Copy each entry below verbatim. Skip the pictures.

[Stored records]
===

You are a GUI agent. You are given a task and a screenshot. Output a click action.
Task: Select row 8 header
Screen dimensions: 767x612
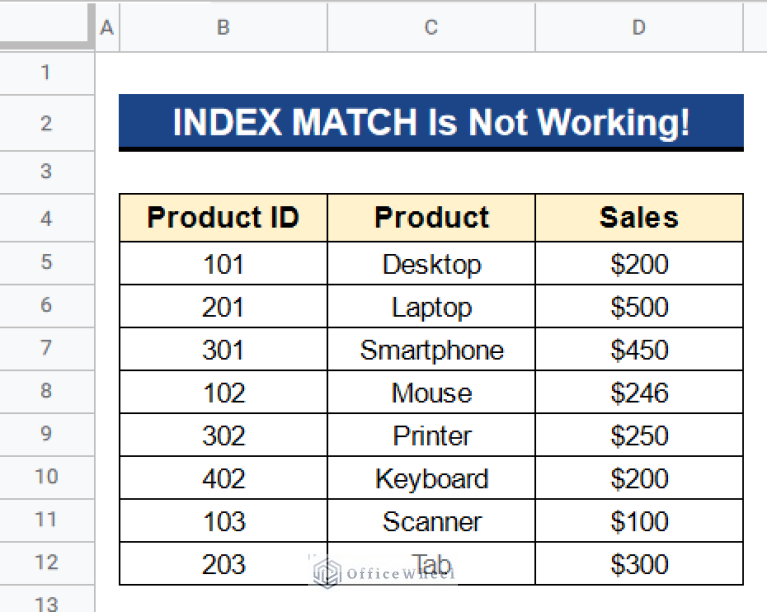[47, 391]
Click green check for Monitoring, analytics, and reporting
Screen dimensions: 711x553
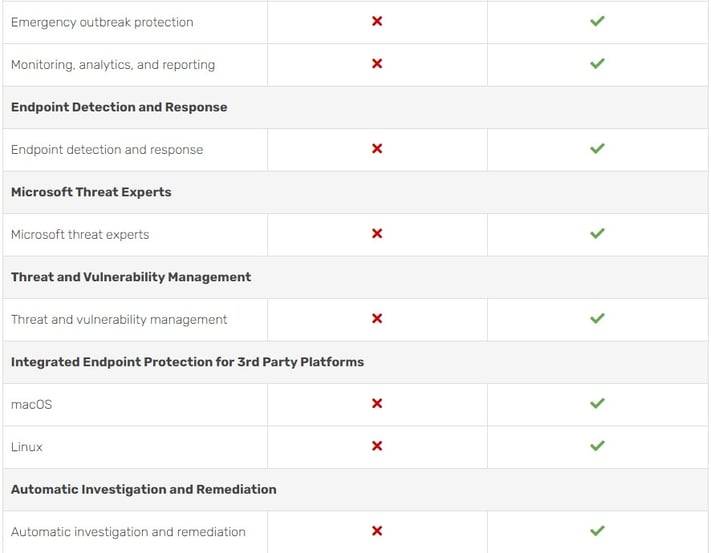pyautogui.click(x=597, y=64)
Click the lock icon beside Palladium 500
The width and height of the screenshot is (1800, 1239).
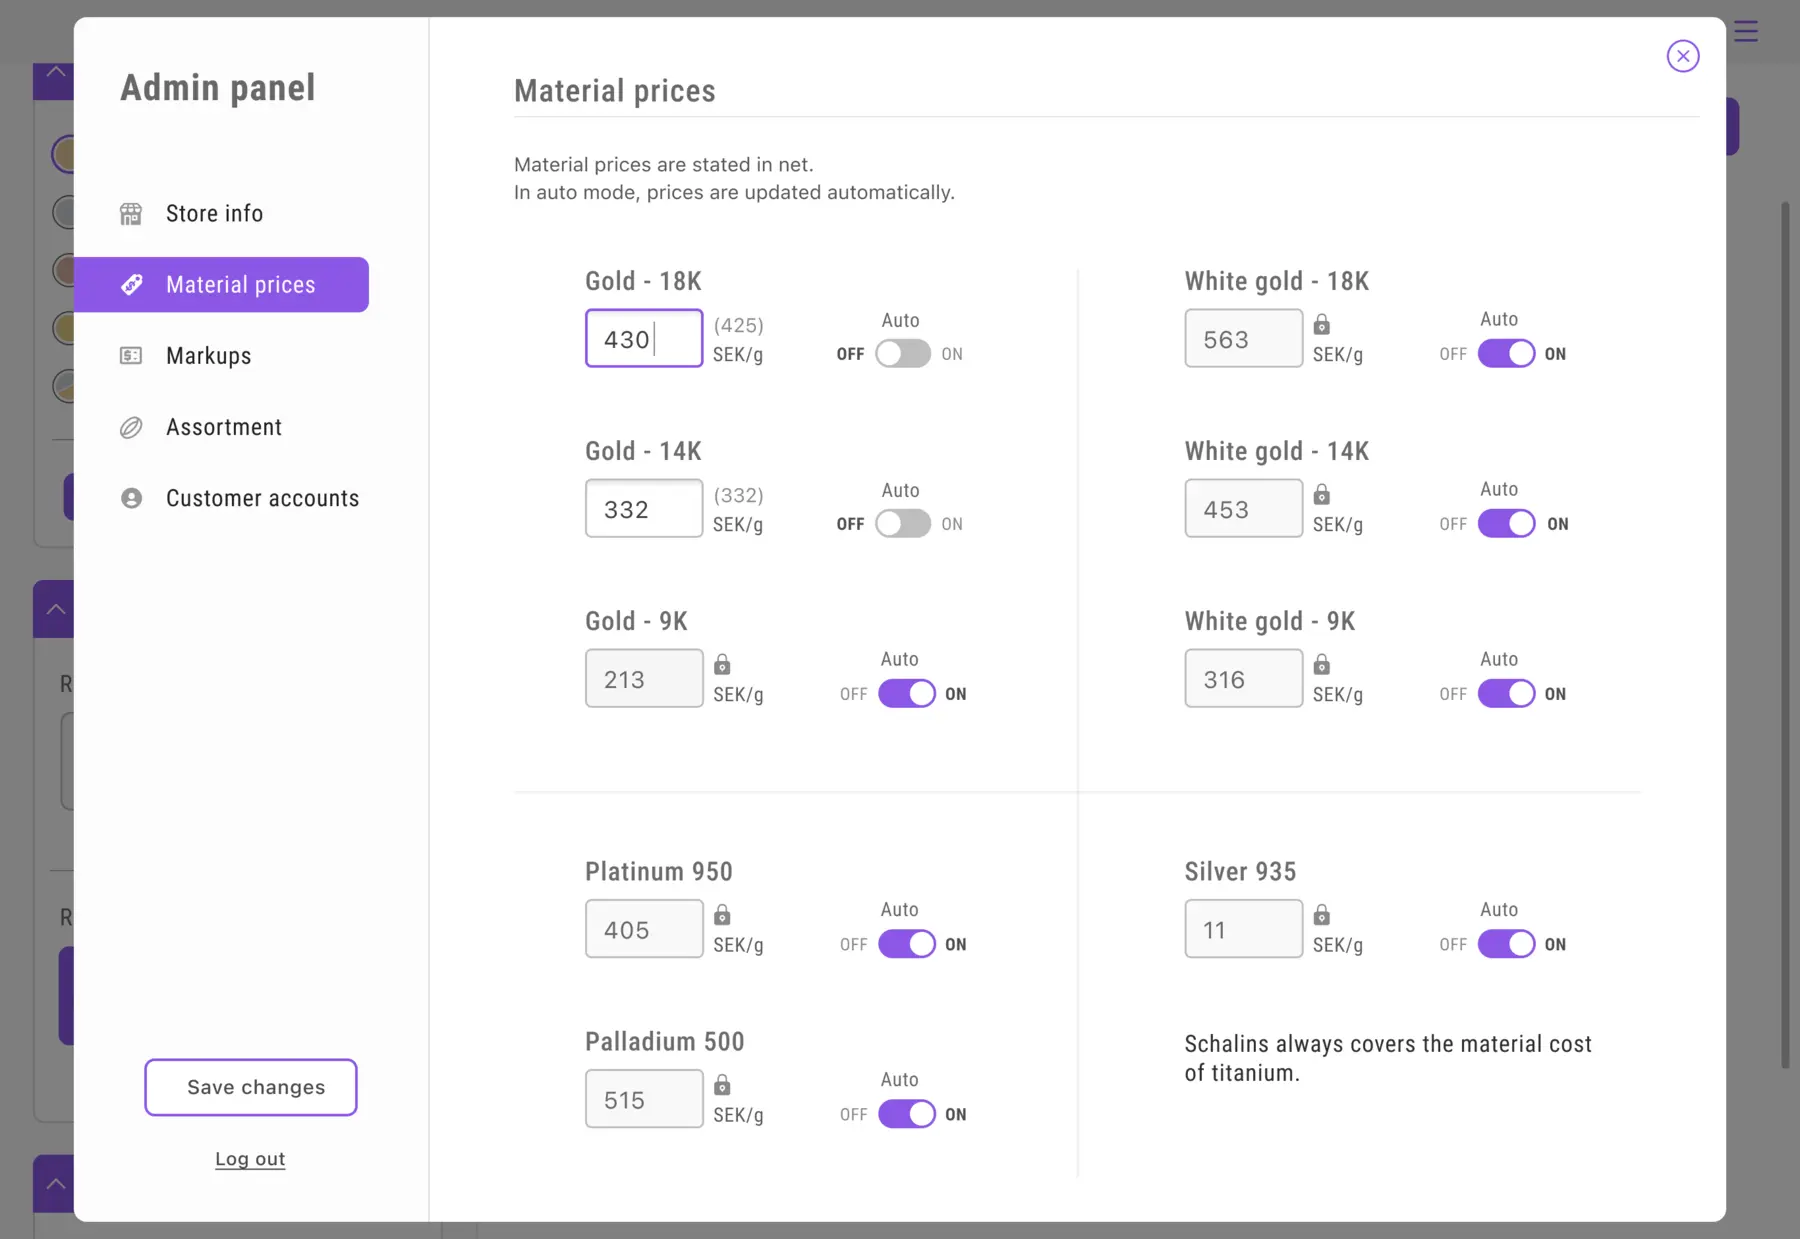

===

*Problem solution*:
You are a GUI agent. You are given a task and a screenshot. Output a click action.
Task: Select row 8 header
Screen dimensions: 767x612
[47, 391]
Click green check for Monitoring, analytics, and reporting
Screen dimensions: 711x553
pyautogui.click(x=597, y=64)
Click the lock icon beside Palladium 500
The width and height of the screenshot is (1800, 1239).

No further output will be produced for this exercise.